We used hGFAP-CreERT2; Rosa-tdT transgenic mice to investigate the impact of PTS on the development of immature astrocytes. The hGFAP-CreERT2 mouse line is a powerful tool for gene-targeting of astrocytes in the cortex [20,21]. To determine the proliferation of immature astrocytes, we performed immunostaining with PCNA, a marker of cell proliferation, to evaluate the proliferation of tdT+ cells post-PTS during development. Under sham conditions, 20% of the tdT+ cells at P7–P8 exhibited proliferation. The ratio of tdT+PCNA+ to tdT+ fell below 5% after 3 dpi (Figure 2F,H). In the severe group, the ratio of tdT+PCNA+ to tdT+ showed a significant increase in proliferative tdT+ cells post-PTS at 6 hpi. The ratio decreased at 3 dpi compared to 1 dpi, but it remained significantly higher than the sham group. The proliferation levels of tdT+ cells returned to normal at 7 dpi and 14 dpi (Figure 2E,F). In the mild group, the number of proliferative tdT+ cells significantly increased post-PTS at 3 dpi and remained elevated until 7 dpi (Figure 2G,H). Furthermore, at 7 dpi, we observed that the cortical tissue of the lesion core remained structurally intact, and tdT+ cells redistributed within the lesion core (Figure 2I).

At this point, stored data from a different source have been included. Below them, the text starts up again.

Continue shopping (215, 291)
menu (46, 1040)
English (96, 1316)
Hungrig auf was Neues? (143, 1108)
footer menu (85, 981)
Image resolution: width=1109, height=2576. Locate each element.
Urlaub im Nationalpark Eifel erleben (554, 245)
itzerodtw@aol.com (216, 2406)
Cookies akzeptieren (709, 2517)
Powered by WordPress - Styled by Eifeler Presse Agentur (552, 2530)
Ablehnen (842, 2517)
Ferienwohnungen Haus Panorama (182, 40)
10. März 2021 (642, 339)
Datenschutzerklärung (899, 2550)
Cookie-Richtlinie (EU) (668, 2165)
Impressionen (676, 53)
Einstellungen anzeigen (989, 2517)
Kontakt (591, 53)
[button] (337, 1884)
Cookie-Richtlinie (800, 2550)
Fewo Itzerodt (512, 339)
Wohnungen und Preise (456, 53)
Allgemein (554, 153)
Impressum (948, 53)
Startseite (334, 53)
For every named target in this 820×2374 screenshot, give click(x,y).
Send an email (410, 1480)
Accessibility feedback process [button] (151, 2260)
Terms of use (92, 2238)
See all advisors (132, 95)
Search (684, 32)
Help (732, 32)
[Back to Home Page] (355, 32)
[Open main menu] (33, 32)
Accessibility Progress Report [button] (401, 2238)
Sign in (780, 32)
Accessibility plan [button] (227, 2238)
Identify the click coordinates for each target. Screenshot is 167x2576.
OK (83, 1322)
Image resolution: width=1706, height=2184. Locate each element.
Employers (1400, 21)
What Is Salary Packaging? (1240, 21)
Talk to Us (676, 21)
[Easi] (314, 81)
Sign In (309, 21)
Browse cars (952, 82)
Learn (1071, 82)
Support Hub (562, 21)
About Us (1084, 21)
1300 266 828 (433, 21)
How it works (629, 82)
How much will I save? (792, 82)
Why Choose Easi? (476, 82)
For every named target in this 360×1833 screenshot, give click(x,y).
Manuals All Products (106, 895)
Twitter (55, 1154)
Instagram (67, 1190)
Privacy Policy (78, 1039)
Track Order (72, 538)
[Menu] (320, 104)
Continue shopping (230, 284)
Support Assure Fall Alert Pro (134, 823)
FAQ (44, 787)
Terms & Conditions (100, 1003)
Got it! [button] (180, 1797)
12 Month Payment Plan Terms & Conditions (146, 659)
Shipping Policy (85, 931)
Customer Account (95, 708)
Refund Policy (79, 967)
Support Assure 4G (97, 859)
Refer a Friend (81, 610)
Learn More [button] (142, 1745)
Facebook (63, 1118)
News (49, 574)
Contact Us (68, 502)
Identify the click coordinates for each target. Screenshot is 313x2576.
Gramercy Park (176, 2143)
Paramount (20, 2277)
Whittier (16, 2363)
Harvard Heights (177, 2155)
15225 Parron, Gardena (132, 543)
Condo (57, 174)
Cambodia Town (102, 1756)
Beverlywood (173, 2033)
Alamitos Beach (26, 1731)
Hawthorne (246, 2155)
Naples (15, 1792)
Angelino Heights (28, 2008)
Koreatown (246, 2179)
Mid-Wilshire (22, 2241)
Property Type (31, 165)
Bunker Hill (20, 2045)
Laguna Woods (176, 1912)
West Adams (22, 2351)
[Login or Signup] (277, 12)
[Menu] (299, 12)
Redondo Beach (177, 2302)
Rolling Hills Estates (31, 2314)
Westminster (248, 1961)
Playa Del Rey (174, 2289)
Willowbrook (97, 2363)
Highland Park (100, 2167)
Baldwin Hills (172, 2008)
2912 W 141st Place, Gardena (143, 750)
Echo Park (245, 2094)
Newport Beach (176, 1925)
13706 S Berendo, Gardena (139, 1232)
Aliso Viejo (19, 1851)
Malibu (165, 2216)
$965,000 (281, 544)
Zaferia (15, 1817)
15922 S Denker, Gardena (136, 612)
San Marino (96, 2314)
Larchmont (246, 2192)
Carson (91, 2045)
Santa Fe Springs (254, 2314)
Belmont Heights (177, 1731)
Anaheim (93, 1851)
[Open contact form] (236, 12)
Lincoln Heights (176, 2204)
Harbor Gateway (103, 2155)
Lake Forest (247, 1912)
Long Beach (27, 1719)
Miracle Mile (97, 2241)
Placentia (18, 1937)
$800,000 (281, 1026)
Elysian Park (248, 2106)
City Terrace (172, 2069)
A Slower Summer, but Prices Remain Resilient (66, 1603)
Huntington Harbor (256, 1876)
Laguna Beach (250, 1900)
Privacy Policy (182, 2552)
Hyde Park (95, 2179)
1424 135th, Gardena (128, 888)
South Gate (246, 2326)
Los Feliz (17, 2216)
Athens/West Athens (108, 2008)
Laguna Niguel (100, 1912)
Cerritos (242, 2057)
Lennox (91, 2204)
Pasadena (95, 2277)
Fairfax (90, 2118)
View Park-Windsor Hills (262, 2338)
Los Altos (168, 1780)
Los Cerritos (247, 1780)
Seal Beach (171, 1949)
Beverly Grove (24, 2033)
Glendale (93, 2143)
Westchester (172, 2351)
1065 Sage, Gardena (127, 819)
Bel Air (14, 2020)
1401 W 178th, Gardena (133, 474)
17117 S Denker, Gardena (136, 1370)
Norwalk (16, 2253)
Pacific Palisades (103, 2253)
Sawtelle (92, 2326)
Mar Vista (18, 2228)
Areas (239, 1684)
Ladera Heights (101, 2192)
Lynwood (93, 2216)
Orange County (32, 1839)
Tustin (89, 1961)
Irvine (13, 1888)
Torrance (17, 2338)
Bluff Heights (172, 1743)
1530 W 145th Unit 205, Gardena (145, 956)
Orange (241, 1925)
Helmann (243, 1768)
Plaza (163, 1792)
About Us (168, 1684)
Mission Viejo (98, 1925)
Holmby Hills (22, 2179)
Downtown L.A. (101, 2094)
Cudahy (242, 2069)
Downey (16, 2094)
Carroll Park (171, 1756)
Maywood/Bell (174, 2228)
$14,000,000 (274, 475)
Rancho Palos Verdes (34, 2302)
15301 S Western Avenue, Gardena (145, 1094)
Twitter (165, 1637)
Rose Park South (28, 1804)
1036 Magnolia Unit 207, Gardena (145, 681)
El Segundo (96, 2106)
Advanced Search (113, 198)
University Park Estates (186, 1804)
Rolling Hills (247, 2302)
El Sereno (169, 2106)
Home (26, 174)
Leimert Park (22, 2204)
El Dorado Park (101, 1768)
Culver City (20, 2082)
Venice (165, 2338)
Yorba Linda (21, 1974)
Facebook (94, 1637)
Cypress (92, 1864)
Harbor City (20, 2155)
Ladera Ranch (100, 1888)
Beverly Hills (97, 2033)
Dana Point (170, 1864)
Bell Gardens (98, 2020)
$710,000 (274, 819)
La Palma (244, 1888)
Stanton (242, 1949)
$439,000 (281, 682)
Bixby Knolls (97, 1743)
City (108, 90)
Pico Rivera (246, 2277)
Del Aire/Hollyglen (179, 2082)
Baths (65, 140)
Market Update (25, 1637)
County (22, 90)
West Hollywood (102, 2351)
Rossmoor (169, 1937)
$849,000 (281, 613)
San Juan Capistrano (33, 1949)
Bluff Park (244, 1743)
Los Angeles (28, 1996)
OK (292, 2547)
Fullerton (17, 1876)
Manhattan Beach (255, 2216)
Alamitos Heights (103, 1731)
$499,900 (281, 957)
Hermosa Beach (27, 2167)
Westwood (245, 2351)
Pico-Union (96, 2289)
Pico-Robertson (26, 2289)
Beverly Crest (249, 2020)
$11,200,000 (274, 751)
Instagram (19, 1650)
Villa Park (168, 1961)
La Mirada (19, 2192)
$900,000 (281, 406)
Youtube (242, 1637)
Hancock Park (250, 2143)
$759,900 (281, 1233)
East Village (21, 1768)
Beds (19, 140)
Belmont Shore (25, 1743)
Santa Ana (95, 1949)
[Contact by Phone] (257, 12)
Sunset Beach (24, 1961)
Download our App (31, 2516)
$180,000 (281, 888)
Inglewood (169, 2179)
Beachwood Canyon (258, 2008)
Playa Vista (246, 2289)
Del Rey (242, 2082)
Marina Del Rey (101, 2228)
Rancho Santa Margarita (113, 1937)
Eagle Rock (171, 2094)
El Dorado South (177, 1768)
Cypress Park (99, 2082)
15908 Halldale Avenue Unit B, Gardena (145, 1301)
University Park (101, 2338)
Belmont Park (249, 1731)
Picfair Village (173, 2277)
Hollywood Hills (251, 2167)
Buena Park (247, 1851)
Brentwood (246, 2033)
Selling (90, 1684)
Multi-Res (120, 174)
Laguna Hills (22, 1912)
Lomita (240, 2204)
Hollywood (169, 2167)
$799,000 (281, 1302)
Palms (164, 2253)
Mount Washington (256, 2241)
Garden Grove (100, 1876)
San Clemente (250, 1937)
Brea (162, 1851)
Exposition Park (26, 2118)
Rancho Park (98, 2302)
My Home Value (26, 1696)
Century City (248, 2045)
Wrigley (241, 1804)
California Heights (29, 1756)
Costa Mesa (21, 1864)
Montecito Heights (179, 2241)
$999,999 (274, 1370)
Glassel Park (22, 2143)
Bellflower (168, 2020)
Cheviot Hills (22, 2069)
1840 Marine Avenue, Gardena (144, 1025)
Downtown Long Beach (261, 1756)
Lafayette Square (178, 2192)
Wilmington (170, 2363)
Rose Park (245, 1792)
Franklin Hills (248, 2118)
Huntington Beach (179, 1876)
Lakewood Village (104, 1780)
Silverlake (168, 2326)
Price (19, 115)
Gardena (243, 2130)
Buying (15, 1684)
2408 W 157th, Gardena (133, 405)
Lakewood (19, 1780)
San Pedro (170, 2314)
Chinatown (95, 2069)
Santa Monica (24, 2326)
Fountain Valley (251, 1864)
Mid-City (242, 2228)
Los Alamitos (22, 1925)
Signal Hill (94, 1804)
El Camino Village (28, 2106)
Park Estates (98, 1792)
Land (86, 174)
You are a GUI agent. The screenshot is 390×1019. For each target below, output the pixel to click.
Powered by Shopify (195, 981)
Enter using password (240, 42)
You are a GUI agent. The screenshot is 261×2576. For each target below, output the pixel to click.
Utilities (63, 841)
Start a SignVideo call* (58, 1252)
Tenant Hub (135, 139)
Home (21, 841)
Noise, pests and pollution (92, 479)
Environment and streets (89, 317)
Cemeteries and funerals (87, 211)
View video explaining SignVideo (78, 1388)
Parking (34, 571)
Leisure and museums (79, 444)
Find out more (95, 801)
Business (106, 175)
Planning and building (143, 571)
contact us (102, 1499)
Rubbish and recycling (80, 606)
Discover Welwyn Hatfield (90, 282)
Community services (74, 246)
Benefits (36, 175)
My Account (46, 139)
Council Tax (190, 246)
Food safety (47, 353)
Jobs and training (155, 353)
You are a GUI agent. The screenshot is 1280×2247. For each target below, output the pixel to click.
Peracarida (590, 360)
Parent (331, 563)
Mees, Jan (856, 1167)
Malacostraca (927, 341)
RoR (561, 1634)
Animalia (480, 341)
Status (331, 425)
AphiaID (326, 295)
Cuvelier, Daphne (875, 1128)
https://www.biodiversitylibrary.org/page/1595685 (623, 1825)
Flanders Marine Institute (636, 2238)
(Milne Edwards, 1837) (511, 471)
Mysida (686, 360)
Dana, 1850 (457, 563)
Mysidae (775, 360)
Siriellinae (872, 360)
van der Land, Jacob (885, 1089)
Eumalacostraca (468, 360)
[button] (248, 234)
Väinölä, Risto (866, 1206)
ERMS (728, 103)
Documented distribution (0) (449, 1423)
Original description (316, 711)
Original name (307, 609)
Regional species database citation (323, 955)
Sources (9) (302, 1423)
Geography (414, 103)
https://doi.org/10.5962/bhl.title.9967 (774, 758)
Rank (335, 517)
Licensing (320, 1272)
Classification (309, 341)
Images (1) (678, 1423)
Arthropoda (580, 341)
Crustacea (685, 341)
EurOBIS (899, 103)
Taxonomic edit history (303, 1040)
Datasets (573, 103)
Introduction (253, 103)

3.3. Dynamic Changes in Immature Astrocytes after Ischemic Infarction
Our recent research has shown that when hGFAP-CreERT2; Rosa-tdT mice are intraperitoneally injected with tamoxifen at postnatal day 4 (P4), over 95% of tdT-positive cells co-localize with Aldh1L1 at P7 [19]. To track the dynamic changes of immature astrocytes, we conducted the immunostaining of sections at different time points using antibodies specific for Aldh1L1 and Olig2. In the severe group, the ratio of Aldh1L1+tdT+ to tdT+ cells was significantly lower at 14 dpi, but not at 3 dpi and 7 dpi compared to the sham mice (Figure 3A,B). In the mild group, the ratio of Aldh1L1+tdT+ to tdT+ cells around the lesion significantly decreased from 6 hpi and continued until 3 dpi. At 7 dpi, this ratio returned to normal (Figure 3C,D). During cortical development, Olig2 is transiently expressed in immature developing astrocytes at neonatal stages and is progressively downregulated in astrocytes at late postnatal stages [22,23]. In the severe group, the proportion of tdT+Olig2+ to tdT+ declined substantially at 7 dpi and persisted until 14 dpi (Figure 3E,F). Under sham conditions in the mild group, 80% of the tdT+ cells in hGFAP-CreERT2; Rosa-tdT mice at P7 were co-labeled with Olig2. After that, the proportion of tdT+ Olig2+ to tdT+ slowly declined, and at P21 the ratio fell to a very low level. The ratio of tdT+ Olig2+ to tdT+ showed a slight decrease in developing astrocytes expressing Olig2 after PTS at 1 dpi, followed by a dramatic decrease at 3 dpi and 7 dpi (Figure 3G,H).
3.4. Dynamic Activation of Microglia Cells after Early Postnatal PTS
Microglial cells are the primary immune cells within the brain’s parenchyma [24]. To explore the dynamic responses of microglia following early postnatal PTS, we performed IBA1, P2Y12, and CD68 immunostaining (Figure 4A,E,I). IBA1 is capable of labeling microglia/macrophages, while P2Y12 serves as a valuable marker for identifying microglia under physiological conditions [25,26]. CD68 acts as a general marker for activated phagocytic microglia/macrophages [27].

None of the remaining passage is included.